### [Work instruction]
The entries shown below should be output exactly as they appear.

### [Data extracts]
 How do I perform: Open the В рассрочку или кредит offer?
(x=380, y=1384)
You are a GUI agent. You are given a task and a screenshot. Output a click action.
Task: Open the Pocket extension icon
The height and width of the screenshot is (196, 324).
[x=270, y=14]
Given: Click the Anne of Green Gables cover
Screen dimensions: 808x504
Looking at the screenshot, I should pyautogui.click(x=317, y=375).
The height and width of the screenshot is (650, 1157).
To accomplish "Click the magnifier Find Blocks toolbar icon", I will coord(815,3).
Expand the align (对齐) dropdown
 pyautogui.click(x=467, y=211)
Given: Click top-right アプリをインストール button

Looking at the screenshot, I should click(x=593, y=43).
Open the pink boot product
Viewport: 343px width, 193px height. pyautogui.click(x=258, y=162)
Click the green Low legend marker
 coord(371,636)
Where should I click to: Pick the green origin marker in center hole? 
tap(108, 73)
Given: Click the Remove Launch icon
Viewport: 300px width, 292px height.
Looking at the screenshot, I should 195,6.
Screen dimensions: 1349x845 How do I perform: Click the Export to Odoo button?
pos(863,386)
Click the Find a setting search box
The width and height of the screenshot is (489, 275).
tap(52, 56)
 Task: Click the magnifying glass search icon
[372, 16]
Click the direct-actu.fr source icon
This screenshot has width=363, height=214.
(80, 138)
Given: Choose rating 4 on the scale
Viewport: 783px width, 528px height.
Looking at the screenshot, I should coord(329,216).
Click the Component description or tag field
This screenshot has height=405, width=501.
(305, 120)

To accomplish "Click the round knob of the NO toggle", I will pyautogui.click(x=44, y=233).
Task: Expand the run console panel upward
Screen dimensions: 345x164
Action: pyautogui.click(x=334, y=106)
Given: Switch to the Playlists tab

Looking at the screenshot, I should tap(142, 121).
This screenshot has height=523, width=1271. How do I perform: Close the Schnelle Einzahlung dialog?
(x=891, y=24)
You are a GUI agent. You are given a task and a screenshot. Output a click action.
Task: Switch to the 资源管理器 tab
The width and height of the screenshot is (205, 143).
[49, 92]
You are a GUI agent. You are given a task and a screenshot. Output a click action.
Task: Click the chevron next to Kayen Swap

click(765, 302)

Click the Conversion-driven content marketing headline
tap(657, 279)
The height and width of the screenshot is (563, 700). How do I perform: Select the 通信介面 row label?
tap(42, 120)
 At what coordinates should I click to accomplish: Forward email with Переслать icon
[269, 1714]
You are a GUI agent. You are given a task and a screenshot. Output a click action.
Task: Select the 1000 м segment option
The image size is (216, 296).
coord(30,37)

### [Answer]
 How do I perform: Open the В рассрочку или кредит offer?
(x=380, y=1384)
You are a GUI agent. You are given a task and a screenshot. Output a click action.
Task: Open the Pocket extension icon
The height and width of the screenshot is (196, 324).
[x=270, y=14]
Given: Click the Anne of Green Gables cover
Screen dimensions: 808x504
Looking at the screenshot, I should pyautogui.click(x=317, y=375).
The height and width of the screenshot is (650, 1157).
To accomplish "Click the magnifier Find Blocks toolbar icon", I will coord(815,3).
Expand the align (对齐) dropdown
 pyautogui.click(x=467, y=211)
Given: Click top-right アプリをインストール button

Looking at the screenshot, I should click(x=593, y=43).
Open the pink boot product
Viewport: 343px width, 193px height. pyautogui.click(x=258, y=162)
Click the green Low legend marker
 coord(371,636)
Where should I click to: Pick the green origin marker in center hole? 
tap(108, 73)
Given: Click the Remove Launch icon
Viewport: 300px width, 292px height.
Looking at the screenshot, I should 195,6.
Screen dimensions: 1349x845 How do I perform: Click the Export to Odoo button?
pos(863,386)
Click the Find a setting search box
The width and height of the screenshot is (489, 275).
tap(52, 56)
 Task: Click the magnifying glass search icon
[372, 16]
Click the direct-actu.fr source icon
This screenshot has width=363, height=214.
(80, 138)
Given: Choose rating 4 on the scale
Viewport: 783px width, 528px height.
Looking at the screenshot, I should coord(329,216).
Click the Component description or tag field
This screenshot has height=405, width=501.
(305, 120)

To accomplish "Click the round knob of the NO toggle", I will pyautogui.click(x=44, y=233).
Task: Expand the run console panel upward
Screen dimensions: 345x164
Action: pyautogui.click(x=334, y=106)
Given: Switch to the Playlists tab

Looking at the screenshot, I should tap(142, 121).
This screenshot has height=523, width=1271. How do I perform: Close the Schnelle Einzahlung dialog?
(x=891, y=24)
You are a GUI agent. You are given a task and a screenshot. Output a click action.
Task: Switch to the 资源管理器 tab
The width and height of the screenshot is (205, 143).
[49, 92]
You are a GUI agent. You are given a task and a screenshot. Output a click action.
Task: Click the chevron next to Kayen Swap

click(765, 302)

Click the Conversion-driven content marketing headline
tap(657, 279)
The height and width of the screenshot is (563, 700). How do I perform: Select the 通信介面 row label?
tap(42, 120)
 At what coordinates should I click to accomplish: Forward email with Переслать icon
[269, 1714]
You are a GUI agent. You are given a task and a screenshot. Output a click action.
Task: Select the 1000 м segment option
The image size is (216, 296).
coord(30,37)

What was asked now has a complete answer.